- **WHAT IS NEEDED**
An exact repeat is needed of the lines from the one with "This screenshot has width=634, height=519." through the last line of the data below. Please omit the pictures.

- **DATA RECORDS**
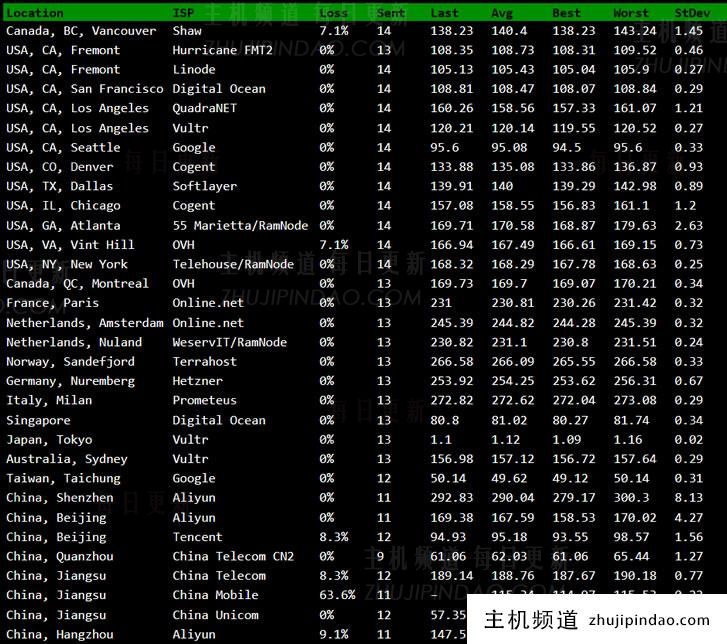Screen dimensions: 727x644
Task: Select the Norway, Sandefjord location
Action: tap(70, 361)
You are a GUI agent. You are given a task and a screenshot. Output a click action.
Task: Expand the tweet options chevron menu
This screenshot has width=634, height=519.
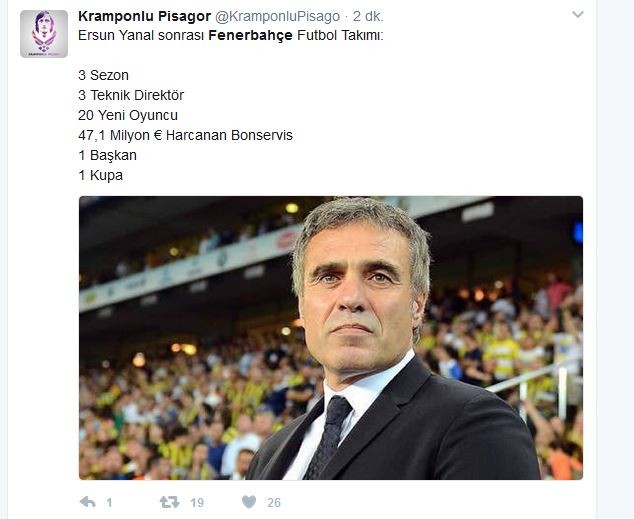coord(578,16)
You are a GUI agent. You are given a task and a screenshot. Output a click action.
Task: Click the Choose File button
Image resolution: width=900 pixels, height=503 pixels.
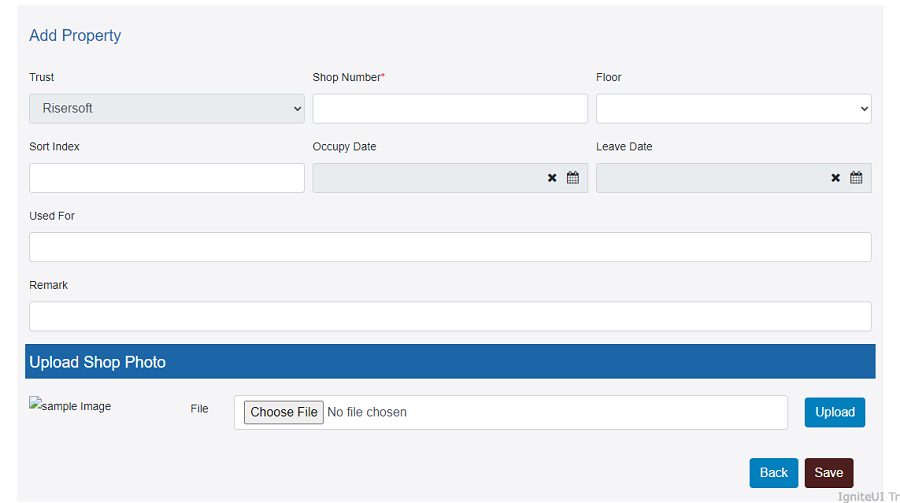tap(284, 412)
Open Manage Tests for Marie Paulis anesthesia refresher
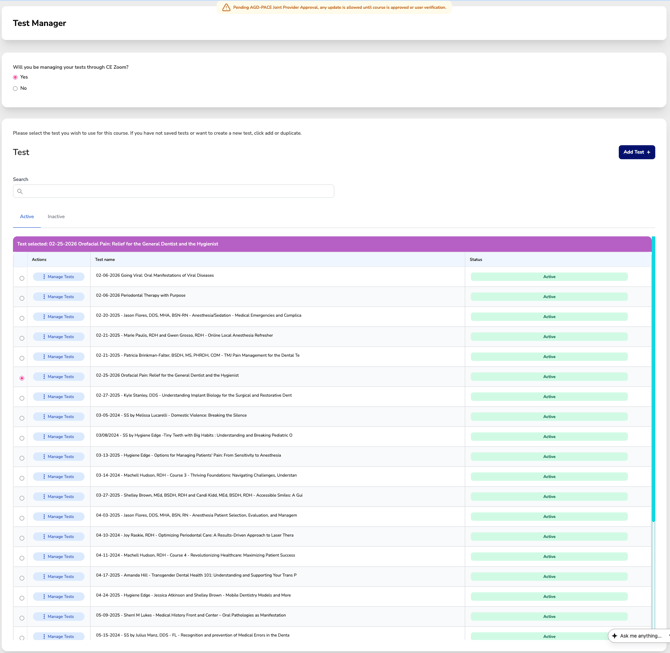 point(58,337)
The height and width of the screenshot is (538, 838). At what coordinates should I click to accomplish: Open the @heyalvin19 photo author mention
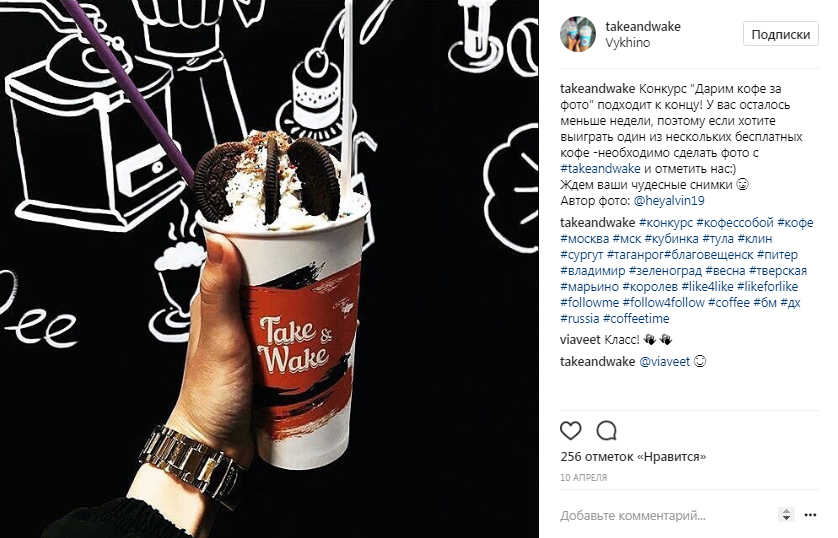[x=669, y=201]
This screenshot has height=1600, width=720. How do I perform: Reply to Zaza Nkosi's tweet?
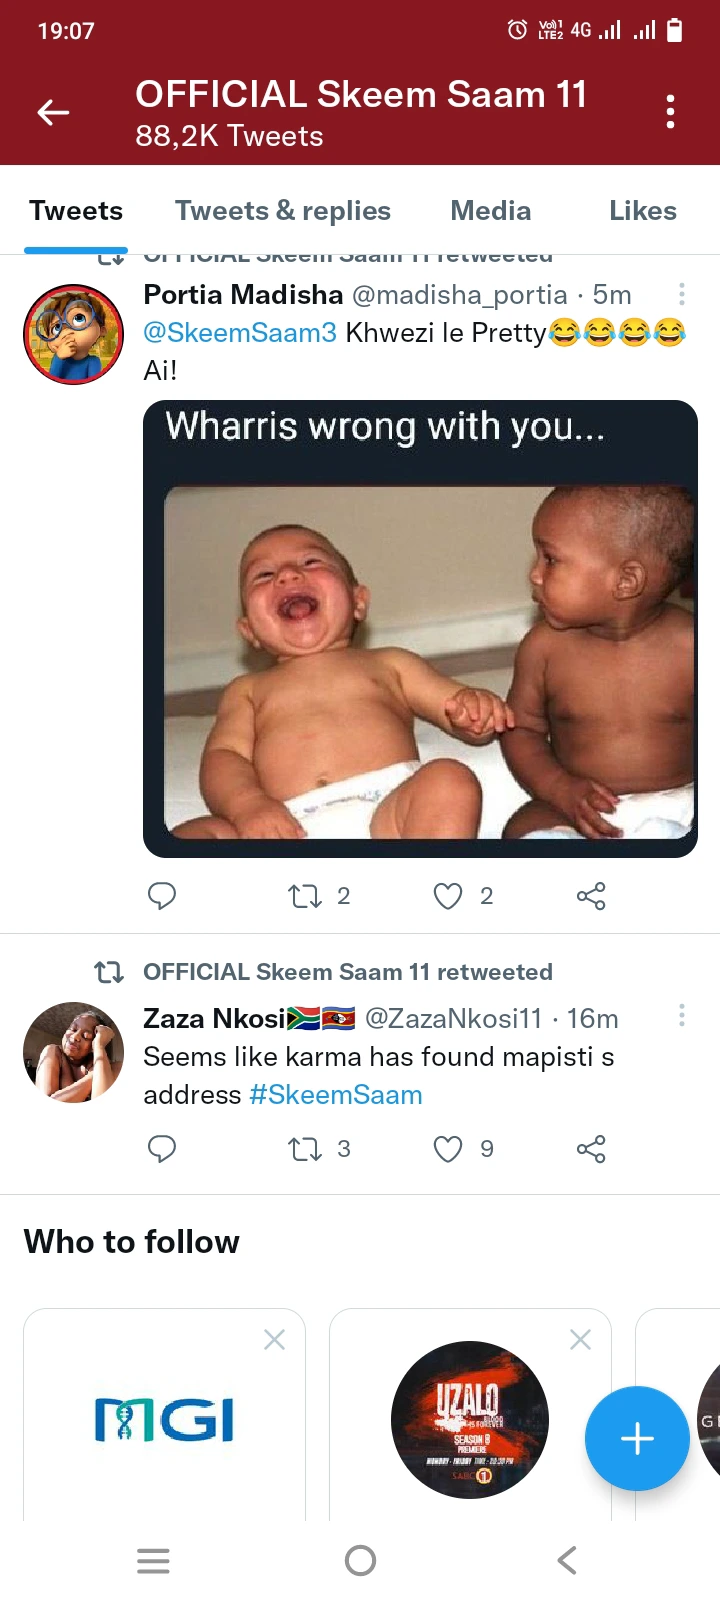[x=162, y=1149]
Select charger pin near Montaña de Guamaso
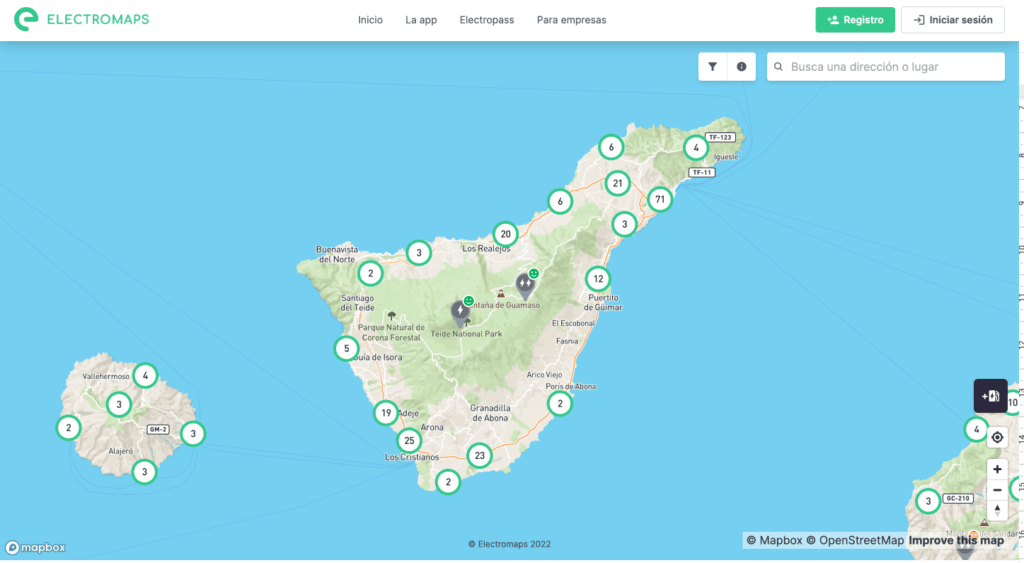The image size is (1024, 563). point(525,285)
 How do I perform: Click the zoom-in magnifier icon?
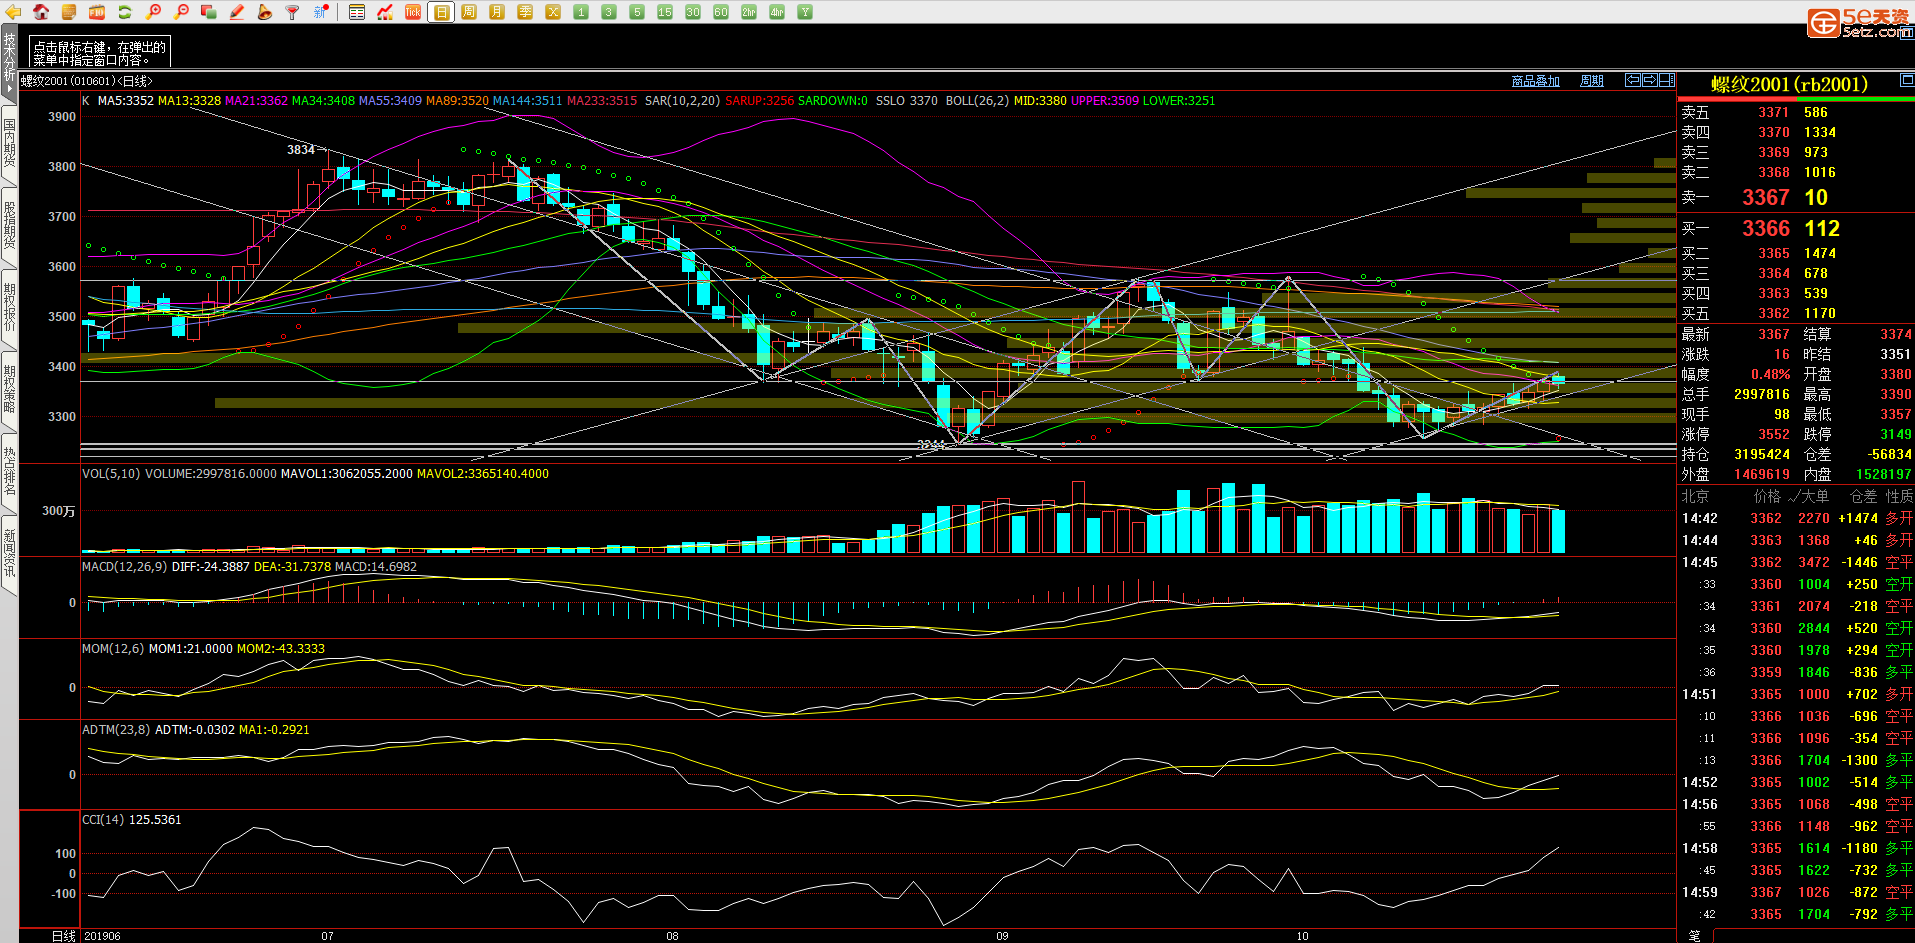153,12
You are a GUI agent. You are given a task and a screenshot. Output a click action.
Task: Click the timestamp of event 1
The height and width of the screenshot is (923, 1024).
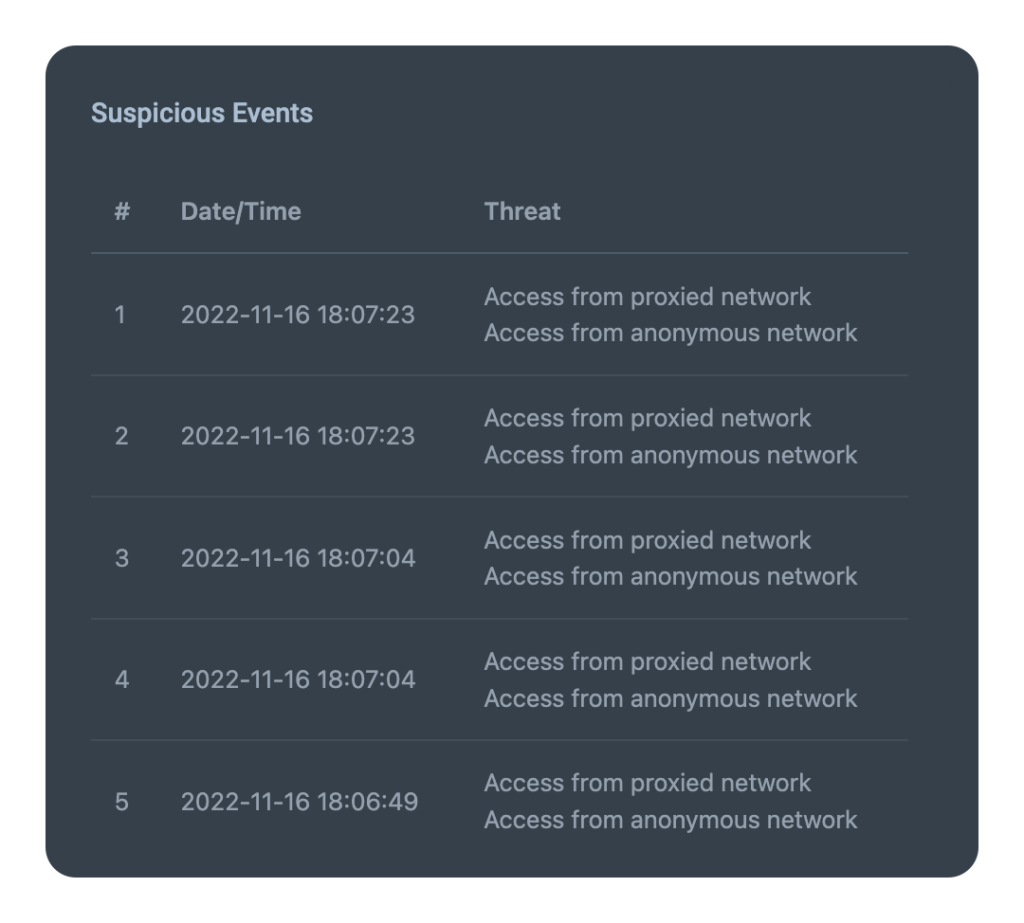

- **ANSWER**
This screenshot has width=634, height=519.
coord(578,16)
You are a GUI agent. You are given a task and a screenshot. Output a click action.
Task: Click the Choose File button
Image resolution: width=900 pixels, height=503 pixels.
tap(284, 412)
Open Manage Tests for Marie Paulis anesthesia refresher
 point(58,337)
The height and width of the screenshot is (538, 838). At what coordinates should I click to accomplish: Open the @heyalvin19 photo author mention
[x=669, y=201]
This screenshot has height=1600, width=720. How do I perform: Reply to Zaza Nkosi's tweet?
[x=162, y=1149]
Select charger pin near Montaña de Guamaso
The image size is (1024, 563). point(525,285)
 How do I perform: Click the zoom-in magnifier icon?
153,12
You are a GUI agent. You are given a task and a screenshot. Output a click action.
Task: Click the timestamp of event 1
The height and width of the screenshot is (923, 1024).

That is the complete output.